La business du rose

Par Jean-claude-tremblay

Certains l’appellent le « marketing rose » et d’autres le « pinkwashing », mais chose certaine, tout le monde est maintenant habitué de voir les entreprises rivaliser d’ingéniosité pour vous vendre leurs mille et un produits « rosés ».

Que l’on veuille ou non, le cancer est une industrie et une industrie très payante – les pharmaceutiques l’ont depuis longtemps compris et sont d’ailleurs à l’origine du « Mois de la sensibilisation du cancer du sein », qu’ils ont lancé dans les années 1980, dans la foulée d’une troublante opportunité pécuniaire. Des spécialistes en marketing et relations publiques ont ensuite contribué à la mise au monde commercial du célèbre ruban rose, sur lesquels capitalisent d’innombrables entreprises depuis les années 1990.

En 2011, le documentaire-choc « L’indus-trie du ruban rose » avait mis la table pour que les vraies questions soient enfin posées comme « Où va l’argent lorsqu’on achète un produit rose », ou encore « Qui profite le plus de ce battage publicitaire planétaire ? ». Tristement, on se pose un peu moins souvent ces importantes questions, car nous sommes inondés d’offres associées à cette triste maladie qui terrorise notre société.

L’exemple des compagnies d’assurances

J’ai été sidéré l’autre jour lorsque j’ai reçu un appel de ma compagnie d’assurance, un fleuron québécois, qui voulait me vendre à gros prix une protection supplémentaire au cas où le cancer frapperait notre famille. « Vous savez Monsieur Tremblay, le cancer touche tout le monde maintenant, il est donc plus prudent et responsable de souscrire à ce type de couverture ». En une minute, ce vendeur d’assurance sans pudeur met la main dans mes poches, et l’instant d’après, il me donne un cancer et des complexes au passage !

Comprenons-nous bien : je ne remets pas en question l’utilité ni même la légitimité dudit produit qui dans plusieurs cas a réellement aidé des gens, mais ce que je trouve épouvantable, c’est le manque d’humanité et de dignité à travers tout ce déploiement mercantile qui ne cesse de prendre de l’ampleur. La délicatesse et l’authenticité auront dans ma tête et mon cœur toujours préséance sur l’argumentaire crasse qui tente uniquement de me convaincre d’acheter.

----

* **TÂCHE**
Réécrivez le passage de l'article sur le marketing rose allant de « Comprenons-nous bien : je » jusqu'à « me convaincre d’acheter. », en remplaçant « épouvantable » par « inacceptable ». Les enregistrements ne servent pas ici.

(Enregistrements stockés)
----

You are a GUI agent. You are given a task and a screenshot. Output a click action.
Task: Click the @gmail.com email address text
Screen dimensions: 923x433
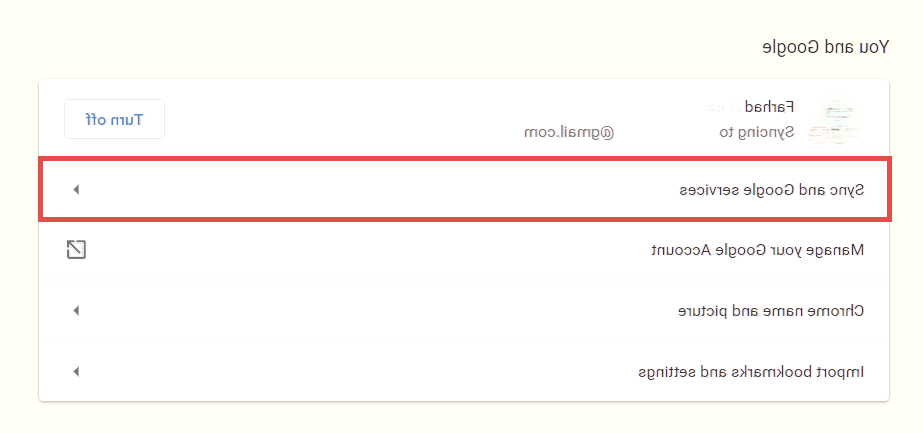[568, 131]
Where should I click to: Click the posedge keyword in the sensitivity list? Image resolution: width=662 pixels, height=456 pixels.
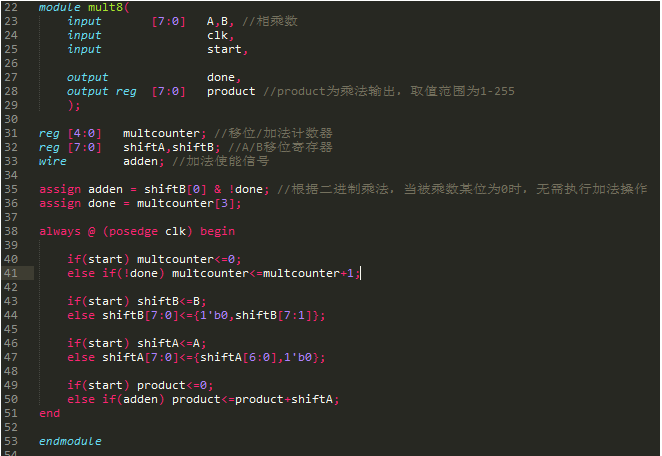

----

* **ZONE DE RÉPONSE**
Comprenons-nous bien : je ne remets pas en question l’utilité ni même la légitimité dudit produit qui dans plusieurs cas a réellement aidé des gens, mais ce que je trouve inacceptable, c’est le manque d’humanité et de dignité à travers tout ce déploiement mercantile qui ne cesse de prendre de l’ampleur. La délicatesse et l’authenticité auront dans ma tête et mon cœur toujours préséance sur l’argumentaire crasse qui tente uniquement de me convaincre d’acheter.